**Saved data entries**

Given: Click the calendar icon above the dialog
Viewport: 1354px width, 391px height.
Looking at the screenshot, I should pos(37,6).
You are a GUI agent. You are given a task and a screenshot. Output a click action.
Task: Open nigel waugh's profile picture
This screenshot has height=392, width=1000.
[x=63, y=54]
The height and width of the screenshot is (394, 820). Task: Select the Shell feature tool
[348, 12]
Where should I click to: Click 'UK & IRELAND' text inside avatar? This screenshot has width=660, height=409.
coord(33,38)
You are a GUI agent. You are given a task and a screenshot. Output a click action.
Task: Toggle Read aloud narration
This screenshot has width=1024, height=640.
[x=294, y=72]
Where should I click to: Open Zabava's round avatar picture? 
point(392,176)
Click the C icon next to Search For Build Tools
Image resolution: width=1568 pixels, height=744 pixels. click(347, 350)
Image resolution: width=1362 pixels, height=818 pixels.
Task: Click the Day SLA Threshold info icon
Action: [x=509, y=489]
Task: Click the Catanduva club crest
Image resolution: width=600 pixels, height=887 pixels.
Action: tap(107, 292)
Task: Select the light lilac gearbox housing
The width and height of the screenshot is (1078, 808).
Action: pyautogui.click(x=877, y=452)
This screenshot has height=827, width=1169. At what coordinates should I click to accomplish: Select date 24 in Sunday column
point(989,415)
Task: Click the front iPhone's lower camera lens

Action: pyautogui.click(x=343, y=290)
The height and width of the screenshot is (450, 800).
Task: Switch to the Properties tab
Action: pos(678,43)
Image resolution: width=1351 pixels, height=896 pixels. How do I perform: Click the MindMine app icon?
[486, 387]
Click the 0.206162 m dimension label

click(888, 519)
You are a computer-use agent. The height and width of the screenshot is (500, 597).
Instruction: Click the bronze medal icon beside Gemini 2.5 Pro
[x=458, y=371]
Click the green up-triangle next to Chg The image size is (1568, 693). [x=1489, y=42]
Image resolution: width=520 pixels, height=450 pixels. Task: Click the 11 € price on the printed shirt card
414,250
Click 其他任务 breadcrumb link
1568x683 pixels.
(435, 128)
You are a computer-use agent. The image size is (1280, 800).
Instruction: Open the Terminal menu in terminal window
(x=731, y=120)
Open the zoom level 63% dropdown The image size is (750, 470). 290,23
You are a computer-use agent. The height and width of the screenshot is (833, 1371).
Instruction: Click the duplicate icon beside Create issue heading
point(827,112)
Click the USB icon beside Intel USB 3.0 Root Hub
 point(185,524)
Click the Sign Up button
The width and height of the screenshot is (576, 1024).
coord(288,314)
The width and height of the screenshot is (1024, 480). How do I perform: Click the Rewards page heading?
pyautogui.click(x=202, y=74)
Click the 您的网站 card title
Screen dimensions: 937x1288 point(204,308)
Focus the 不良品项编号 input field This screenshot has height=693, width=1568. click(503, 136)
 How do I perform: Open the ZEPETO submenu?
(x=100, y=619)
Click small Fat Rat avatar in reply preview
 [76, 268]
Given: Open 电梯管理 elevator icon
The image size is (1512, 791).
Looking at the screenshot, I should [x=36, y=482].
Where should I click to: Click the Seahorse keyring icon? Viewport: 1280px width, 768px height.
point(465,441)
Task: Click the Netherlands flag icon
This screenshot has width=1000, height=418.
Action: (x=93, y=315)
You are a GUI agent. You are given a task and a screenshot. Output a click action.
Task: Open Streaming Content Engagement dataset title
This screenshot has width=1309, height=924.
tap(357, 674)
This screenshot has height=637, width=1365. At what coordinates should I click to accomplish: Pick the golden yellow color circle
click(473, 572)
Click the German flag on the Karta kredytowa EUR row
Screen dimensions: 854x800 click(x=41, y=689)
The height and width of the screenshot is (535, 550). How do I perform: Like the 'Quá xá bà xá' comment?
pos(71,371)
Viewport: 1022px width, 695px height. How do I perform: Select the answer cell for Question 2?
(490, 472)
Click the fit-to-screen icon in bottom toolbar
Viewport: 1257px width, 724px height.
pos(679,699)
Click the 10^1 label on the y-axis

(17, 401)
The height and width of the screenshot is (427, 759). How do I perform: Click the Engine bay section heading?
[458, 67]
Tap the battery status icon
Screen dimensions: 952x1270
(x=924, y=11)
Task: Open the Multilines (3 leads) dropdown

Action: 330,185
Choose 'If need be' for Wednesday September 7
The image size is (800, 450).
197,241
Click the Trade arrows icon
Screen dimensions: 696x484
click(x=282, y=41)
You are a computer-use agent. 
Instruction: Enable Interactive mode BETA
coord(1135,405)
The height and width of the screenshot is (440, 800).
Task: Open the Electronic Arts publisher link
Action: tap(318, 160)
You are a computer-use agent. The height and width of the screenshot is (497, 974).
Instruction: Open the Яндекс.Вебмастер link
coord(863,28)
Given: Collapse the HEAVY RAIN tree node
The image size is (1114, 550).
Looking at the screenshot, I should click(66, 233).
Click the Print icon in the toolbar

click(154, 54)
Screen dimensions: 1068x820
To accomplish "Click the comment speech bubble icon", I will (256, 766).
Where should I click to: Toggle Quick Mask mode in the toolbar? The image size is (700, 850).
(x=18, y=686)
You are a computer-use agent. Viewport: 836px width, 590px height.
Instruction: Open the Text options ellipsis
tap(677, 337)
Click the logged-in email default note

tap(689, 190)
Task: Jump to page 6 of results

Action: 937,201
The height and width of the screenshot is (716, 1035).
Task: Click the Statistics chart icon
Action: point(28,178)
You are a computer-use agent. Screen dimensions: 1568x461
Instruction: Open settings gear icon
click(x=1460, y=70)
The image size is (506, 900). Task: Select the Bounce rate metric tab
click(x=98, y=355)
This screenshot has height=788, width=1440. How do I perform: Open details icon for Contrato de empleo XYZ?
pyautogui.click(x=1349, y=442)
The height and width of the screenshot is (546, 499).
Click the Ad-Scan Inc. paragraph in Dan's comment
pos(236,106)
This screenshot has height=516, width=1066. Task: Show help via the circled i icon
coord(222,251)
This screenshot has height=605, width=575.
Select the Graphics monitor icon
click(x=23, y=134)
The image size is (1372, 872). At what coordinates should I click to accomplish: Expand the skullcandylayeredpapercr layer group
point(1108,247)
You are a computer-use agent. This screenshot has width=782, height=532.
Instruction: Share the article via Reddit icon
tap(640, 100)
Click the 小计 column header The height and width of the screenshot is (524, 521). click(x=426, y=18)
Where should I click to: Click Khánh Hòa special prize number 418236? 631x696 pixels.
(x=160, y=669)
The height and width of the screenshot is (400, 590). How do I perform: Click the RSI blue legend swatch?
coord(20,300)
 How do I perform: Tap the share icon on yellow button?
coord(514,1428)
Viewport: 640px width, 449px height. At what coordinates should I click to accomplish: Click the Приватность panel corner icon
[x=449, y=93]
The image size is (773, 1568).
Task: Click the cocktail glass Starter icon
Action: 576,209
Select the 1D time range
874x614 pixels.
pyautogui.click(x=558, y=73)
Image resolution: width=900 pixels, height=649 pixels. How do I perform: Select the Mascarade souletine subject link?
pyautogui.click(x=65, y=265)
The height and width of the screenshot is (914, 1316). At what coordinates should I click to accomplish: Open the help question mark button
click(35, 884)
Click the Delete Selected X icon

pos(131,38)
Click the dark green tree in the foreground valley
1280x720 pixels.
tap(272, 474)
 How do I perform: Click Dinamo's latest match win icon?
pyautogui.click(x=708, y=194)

**Task item**
Your answer should consist only of the lines above between the line holding "Screen dimensions: 1068x820" and the line holding "You are a computer-use agent. Viewport: 836px", inclusive, each transcribed exactly.

**Task solution**
Screen dimensions: 1068x820
To accomplish "Click the comment speech bubble icon", I will (256, 766).
Where should I click to: Toggle Quick Mask mode in the toolbar? The image size is (700, 850).
(x=18, y=686)
You are a computer-use agent. Viewport: 836px width, 590px height.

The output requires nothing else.